WASHINGTON, E.U.-
Forever 21 es la última minorista estadounidense en cobijarse en el capítulo 11 de la Ley de Quiebras de Estados Unidos. Bajo la suspensión de pagos, la firma espera reestructurar su modelo de negocio en un intento por volver a ser rentable.
Ello implica, entre otras cosas, el cierre de establecimientos, cerca de 178 en el país. Sin embargo, este es sólo un síntoma más de los problemas que enfrenta el sector en general, particularmente las compañías aferradas al tráfico físico y ubicadas en centros comerciales.

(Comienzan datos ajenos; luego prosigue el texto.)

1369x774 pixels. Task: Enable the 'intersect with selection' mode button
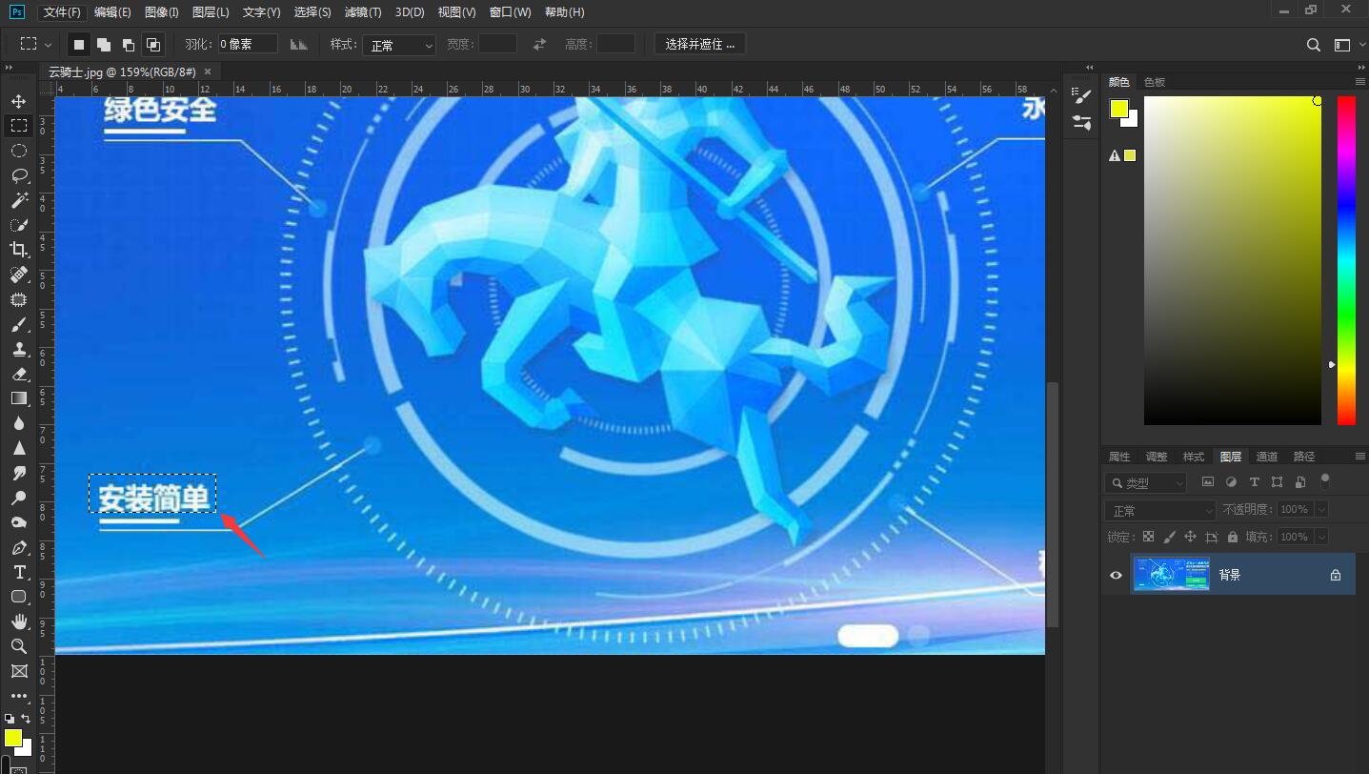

Según los datos de Coresight Research, en lo que llevamos del año han cerrado 8 mil 567 establecimientos, superando en 46% el número de tiendas que perecieron el año pasado, 5 mil 844. De hecho, se espera que a finales de 2019 la cifra total alcance 12 mil tiendas.

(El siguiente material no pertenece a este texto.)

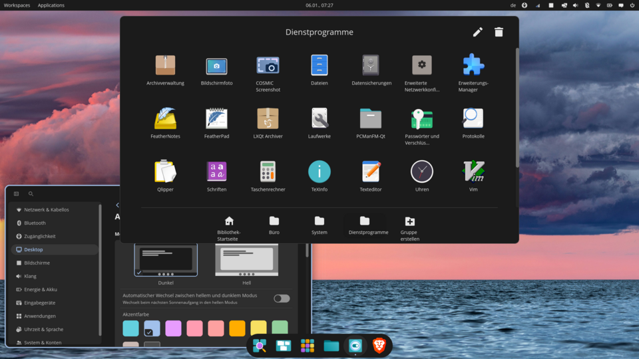Switch to the System app group

320,225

Al mismo tiempo, de acuerdo con las observaciones de la consultora BDO, el ritmo de las suspensiones de pagos y quiebras de las minoristas en 2019 se ha acelerado cuando se compara con las tendencias del año pasado.
Este año, al menos 18 grandes compañías como Beauty Brands, Innovative Mattress Solutions, Gymboree, Payless, Diesel, Roberto Cavalli o Barneys New York, entre otras, se han acogido a algunas de las modalidades que ofrece la Ley de Quiebras.

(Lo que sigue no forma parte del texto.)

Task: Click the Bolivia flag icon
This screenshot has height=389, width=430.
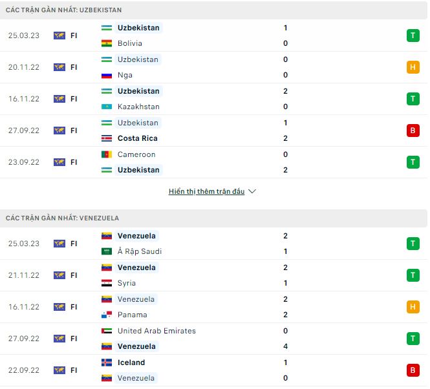Action: tap(107, 43)
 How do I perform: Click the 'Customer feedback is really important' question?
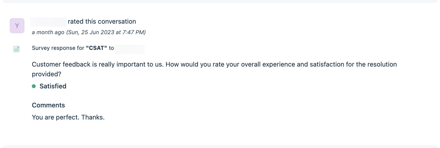pos(98,64)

Todo en un momento en que los síntomas de debilitamiento económico, las tensiones comerciales con China y las presiones políticas que han instigado una investigación para un posible juicio político contra Trump amenazan con hacer mella en la confianza y el gasto del consumidor, algo que de ocurrir podría aguar la fiesta a la temporada de compras navideñas.
Si bien los aranceles aún no han tenido un marcado costo en los precios, es cierto que desde principios de septiembre un catálogo limitado de bienes, que incluye relojes inteligentes, drones, televisores y auriculares, entre otros, por valor de 112 mil millones de dólares, están sujetos a un impuesto adicional de 15%.
Además, este año los estadounidenses comerán el pavo de Acción de Gracias el próximo 28 de noviembre, lo que resta seis jornadas a la temporada de rebajas con respecto al año pasado.
“Esto pone una presión adicional a las minoristas para vender más antes del Black Friday”, señalan desde UBS, donde mencionan también un clima más cálido de lo normal como causas de preocupación.
A esto deberíamos añadir las nuevas apuestas que muchas de las tiendas convencionales en sus modelos negocios.